Since 2018, domestic competition legislation has been enacted in Angola and Nigeria. In Angola, these legislative developments have been bolstered by the establishment of the Angolan Competition Regulatory Authority, which recently became operational. In Nigeria, the Federal Competition and Consumer Protection Act was signed into law in 2019, establishing the Competition Commission and Competition Tribunal to enforce the legislation. Madagascar adopted a new law, which modifies certain aspects of its competition laws. This is yet to be published in the official gazette, but also demonstrates an impending change (which is consistent with the general wave of development in relation to competition regimes on the continent).
Outside of the introduction of entirely new laws in certain jurisdictions, there have also been significant amendments to existing legislative regimes in a number of countries, including Egypt, Ethiopia, The Gambia, Morocco, Mozambique, South Africa, Zambia, and Zimbabwe.
In 2018, a new merger notification form and guidelines were introduced by the Egyptian Competition Authority. Recently, an amendment was passed enabling the Council of Ministers to fix the prices of “essential products” for a specific period of time. In Ethiopia, certain provisions of the competition law are currently being reviewed, including the merger control regime in general, issues of change of control, and the definition of certain terms. In The Gambia, guidelines regarding the interpretation of the Competition Act were published in April 2019. Further, the president and subordinate members of the Competition Council were appointed in Morocco in December 2018. This brought the council into full operation, enabling the effective enforcement of Morocco’s competition framework. Regulations on competition in the air transport industry, which govern competition in this sector, were published in Mozambique in 2018. In South Africa, the Competition Amendment Bill was signed into law in early 2019 and since then, certain provisions have come into effect, with others are still pending. In Zambia, guidelines on Calculating Merger Fees were issued in 2018 and proposed amendments to the Abuse of Dominance Guidelines and the Fines Guidelines have been circulated for public comment. In Zimbabwe, the entire Competition Act has been amended, and is currently in draft form awaiting imminent approval.
Africa’s regional competition regulators are also gaining momentum in the analysis of mergers and understanding of prohibited practices. Over and above specific country regulation, Africa has a number of regional competition regulators, including the West African Economic Monetary Union (WAEMU), the East African Community (EAC), the Common Market for Eastern and Southern Africa (COMESA), the Economic Community of West African States (ECOWAS) and the Economic and Monetary Community of Central Africa (CEMAC).
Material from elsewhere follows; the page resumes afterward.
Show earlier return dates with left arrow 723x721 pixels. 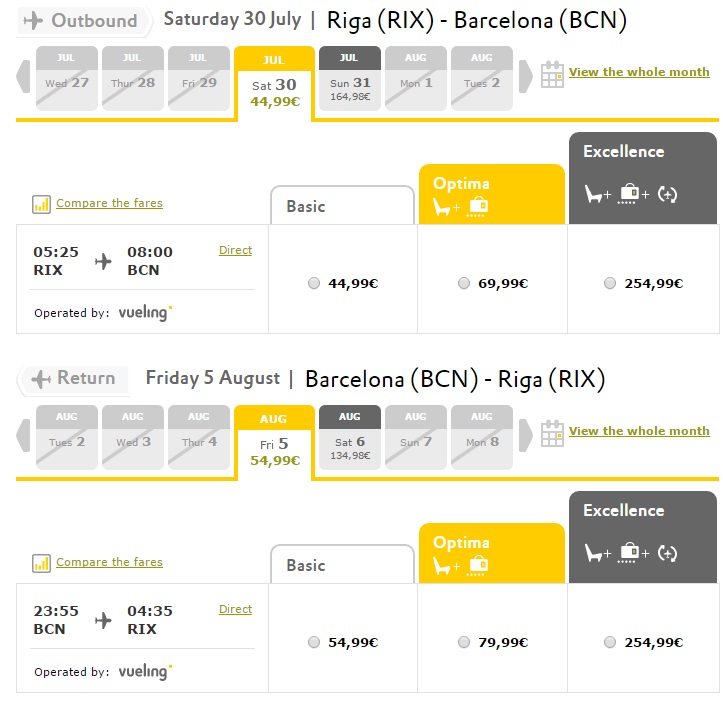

In April 2019, the COMESA Competition Commission approved three new guidelines, including the Guidelines on Market Definition, the Guidelines on Restrictive Business Practices and the Guidelines on Abuse of Dominance. These guidelines were prepared in consultation with the national competition authorities of the member states and follow international best practice. Their aim is to provide clarity on the interpretation of the COMESA Competition Regulations and Rules, as well as predictability in enforcement by the regulator.
In May 2019, ECOWAS announced a new competition regulator with the launch of the ECOWAS Regional Competition Authority (ERCA). There is currently no domestic competition law in ECOWAS member countries including Benin, Ghana, Guinea-Bissau, Liberia or Togo, with The Gambia and Nigeria being the only members of ECOWAS to have competition legislation in place. The ERCA will thus play a role in enforcing competition law in the region.
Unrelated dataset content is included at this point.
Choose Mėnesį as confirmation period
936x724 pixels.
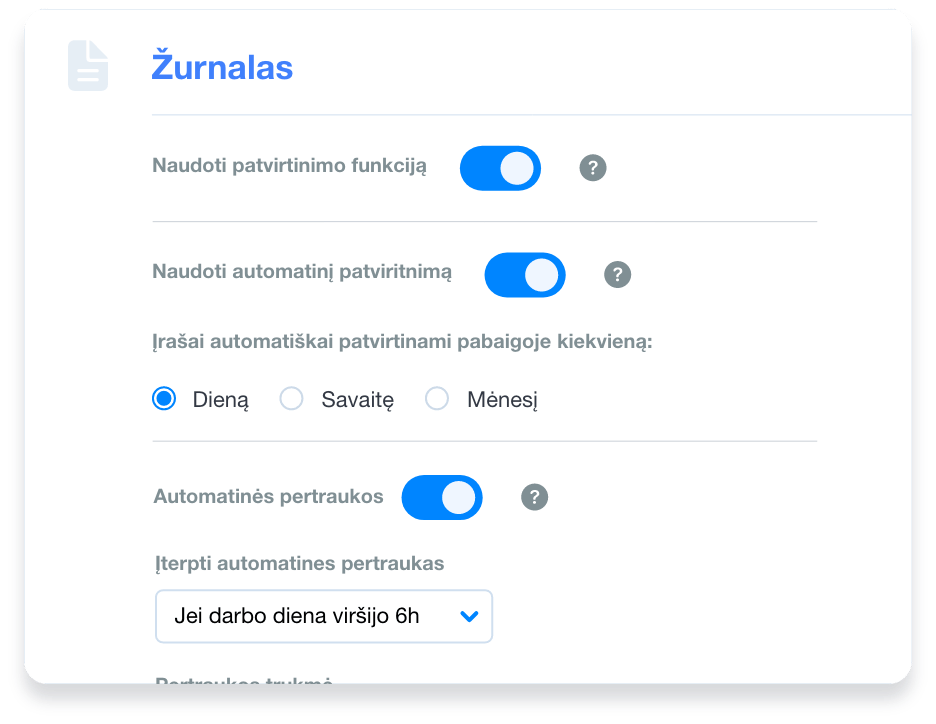click(436, 398)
In June 2019, the East African Competition Authority (EACA) finalised the EACA Outreach and Advocacy Strategy (Strategy), which aims to facilitate and promote awareness of competition policy across the region. The EACA recognises that market participants and consumers have little knowledge of competition laws and regulations, which impacts on enforcement. While it has been finalised, the Strategy has not yet been officially accepted.
Although it is not a regional regulator, the African Competition Forum, an association of African competition agencies, exists to promote competition policy awareness in Africa and the adoption of competition policies and laws. The Forum also facilitates regular contact between authorities, creating a platform for the sharing of best practice and domestic competition trends.
Africa has clearly entered a new era of competition law enforcement. Businesses that have not already done so should ensure they are able to comply with the continuously developing national and regional competition laws and regulations across the continent.
The numerous competition law and regulatory developments in 25 countries in Africa are outlined in Baker McKenzie’s new Guide -An overview of Competition and Antitrust Regulation in Africa. The Firm’s Competition & Antitrust Africa team and African Relationship Firms across the continent contributed to the Guide, which is intended to provide insight into the latest developments at a domestic level, itemising relevant amendments and approaches of competition authorities on topical issues.